**Your goal**
Please copy, word for word, the line holding "At what coordinates" and each line that follows it through the end of the entries, omitting any pictures.

**Records provided**
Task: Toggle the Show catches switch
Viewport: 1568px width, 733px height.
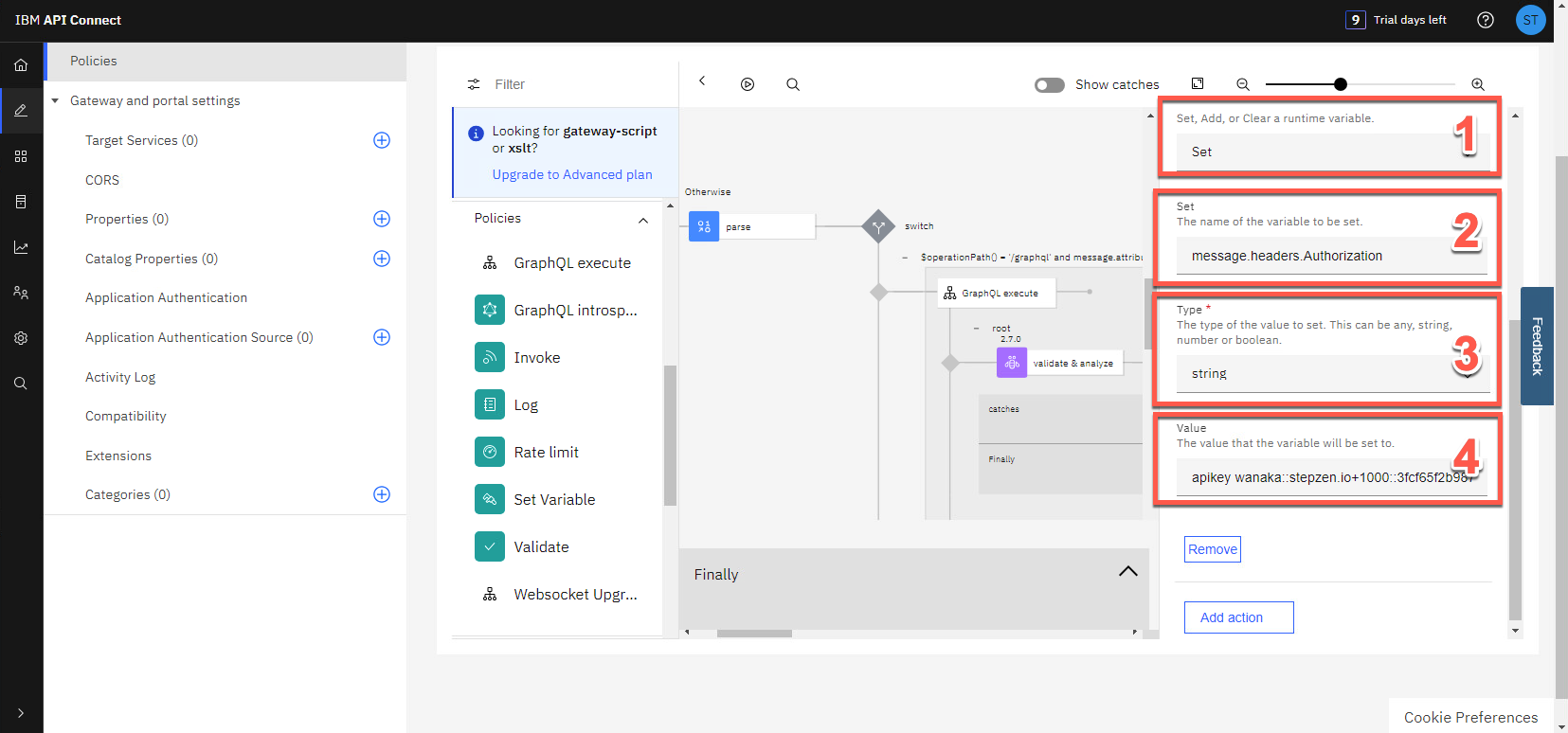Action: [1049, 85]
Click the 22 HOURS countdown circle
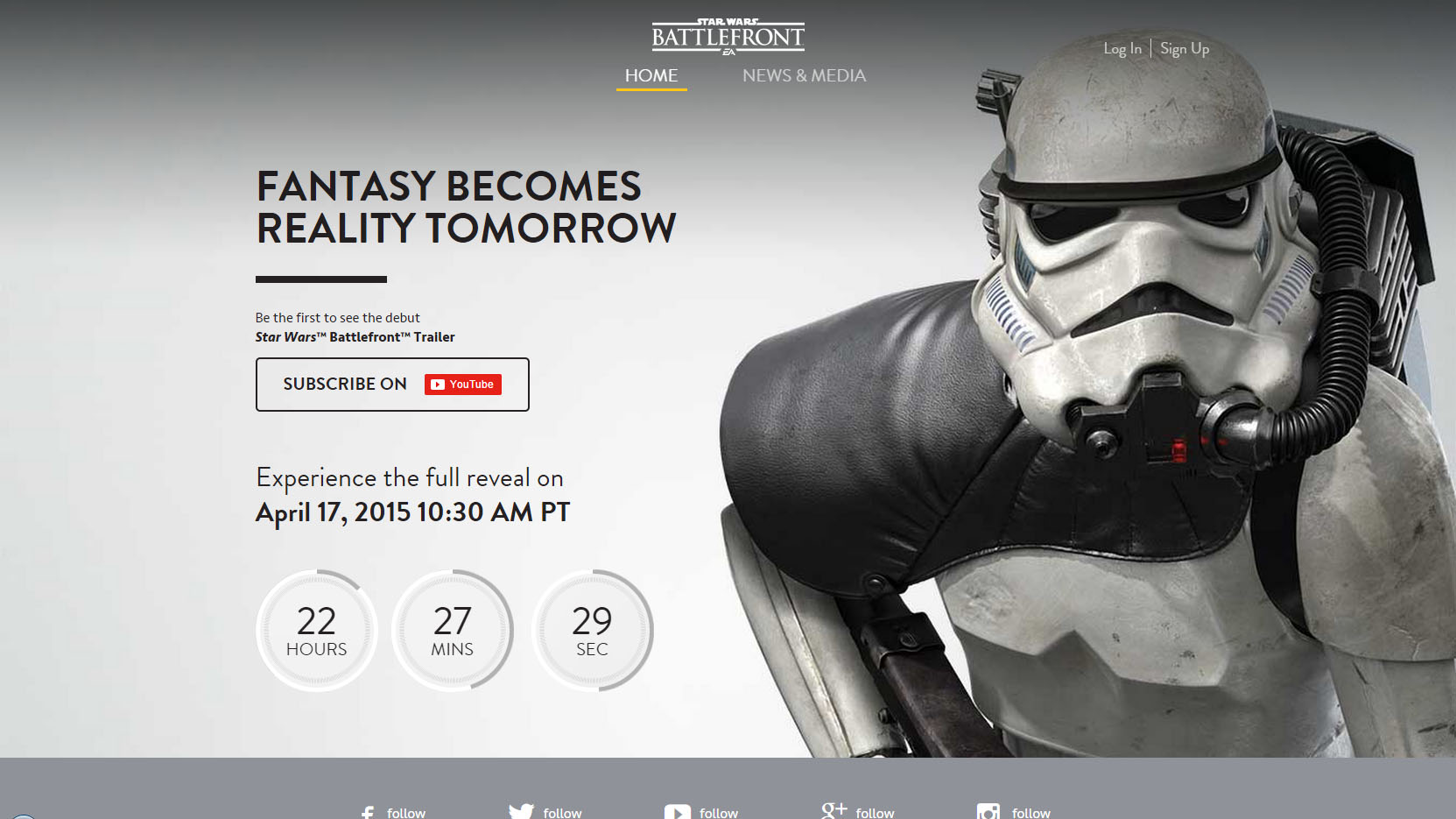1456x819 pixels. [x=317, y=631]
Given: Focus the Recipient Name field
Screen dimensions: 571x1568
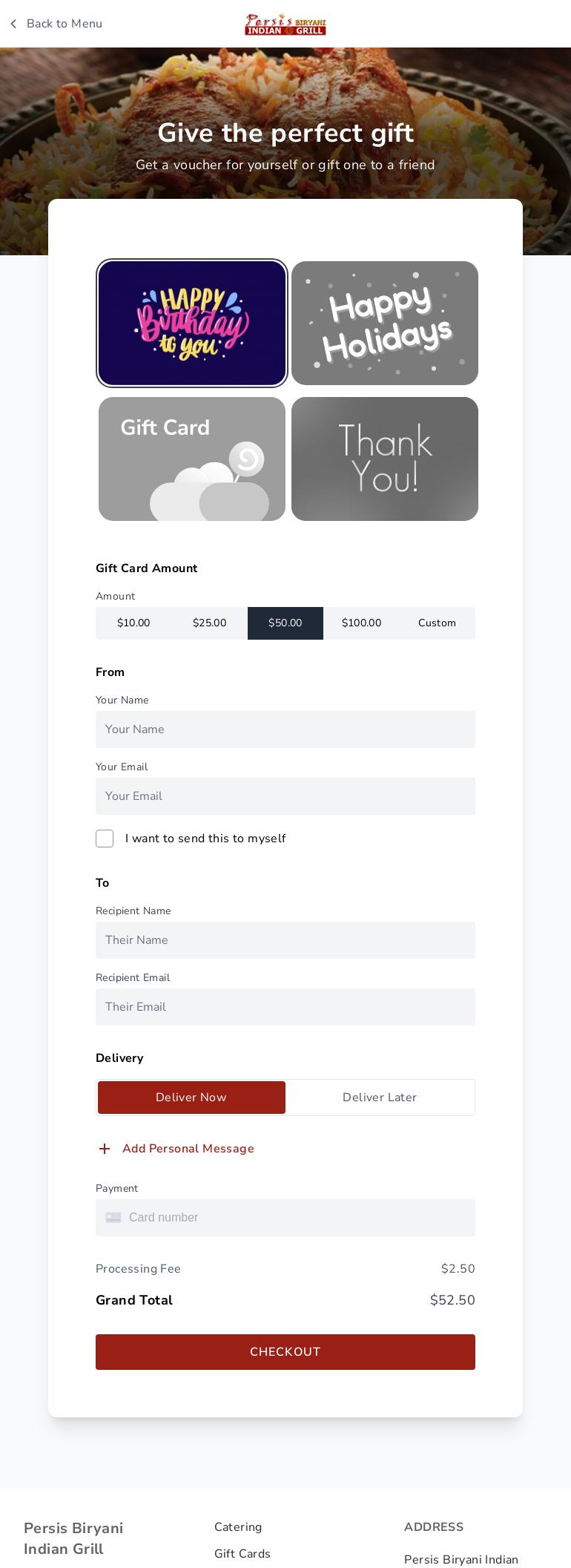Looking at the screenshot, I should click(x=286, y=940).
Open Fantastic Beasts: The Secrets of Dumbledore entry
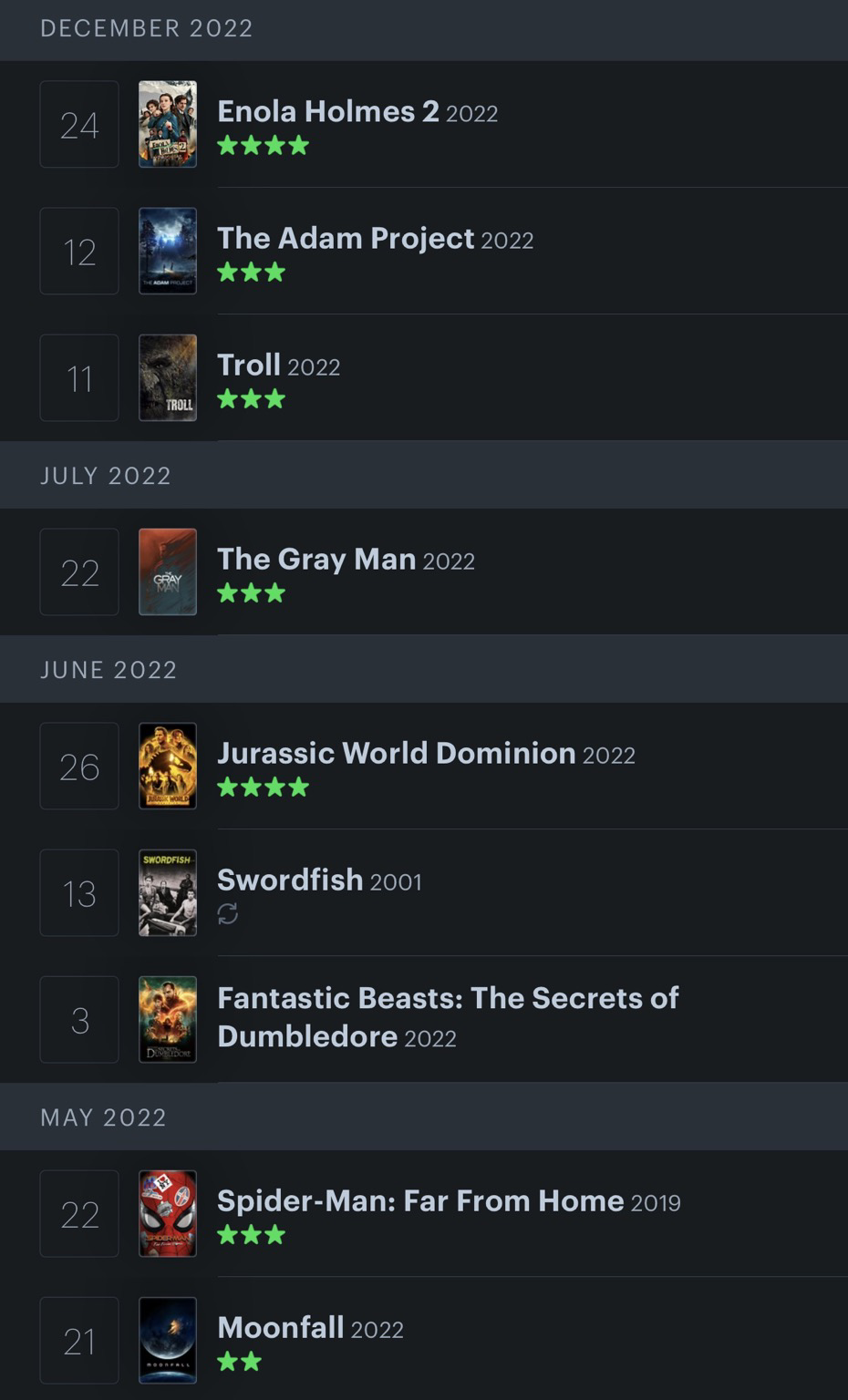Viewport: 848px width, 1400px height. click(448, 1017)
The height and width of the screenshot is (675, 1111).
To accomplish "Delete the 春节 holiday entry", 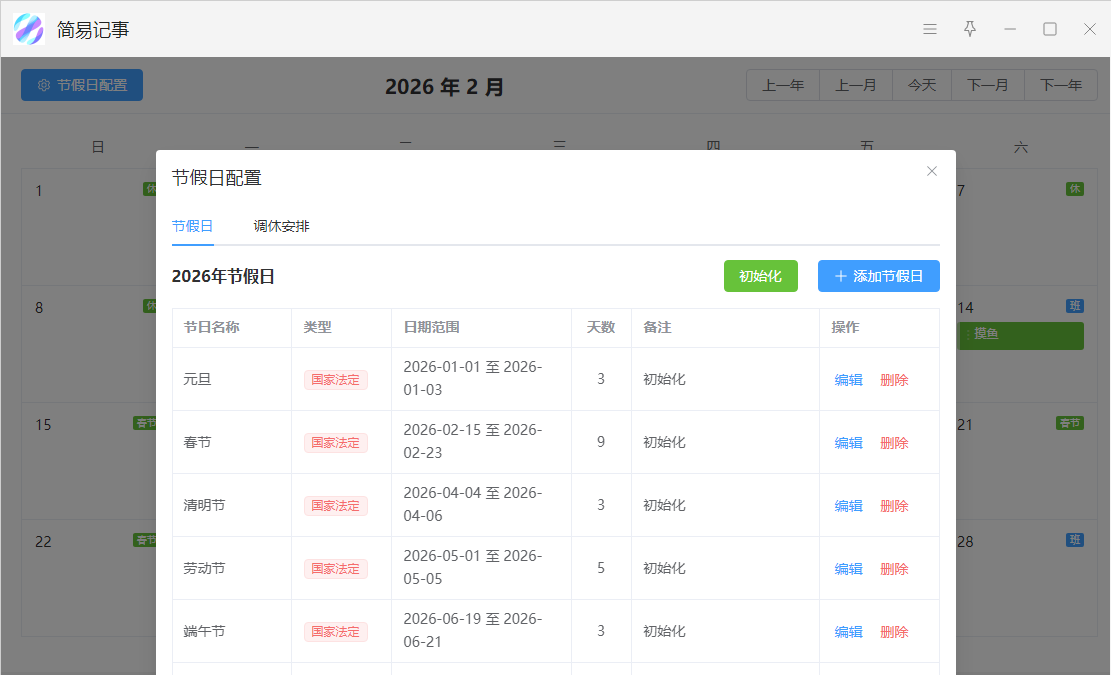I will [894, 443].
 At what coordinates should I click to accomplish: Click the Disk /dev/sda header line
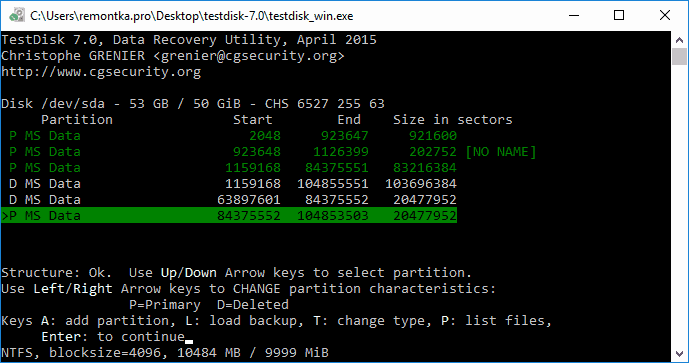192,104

**Answer box**
 At what coordinates should I click to accomplish: Click the Disk /dev/sda header line
192,104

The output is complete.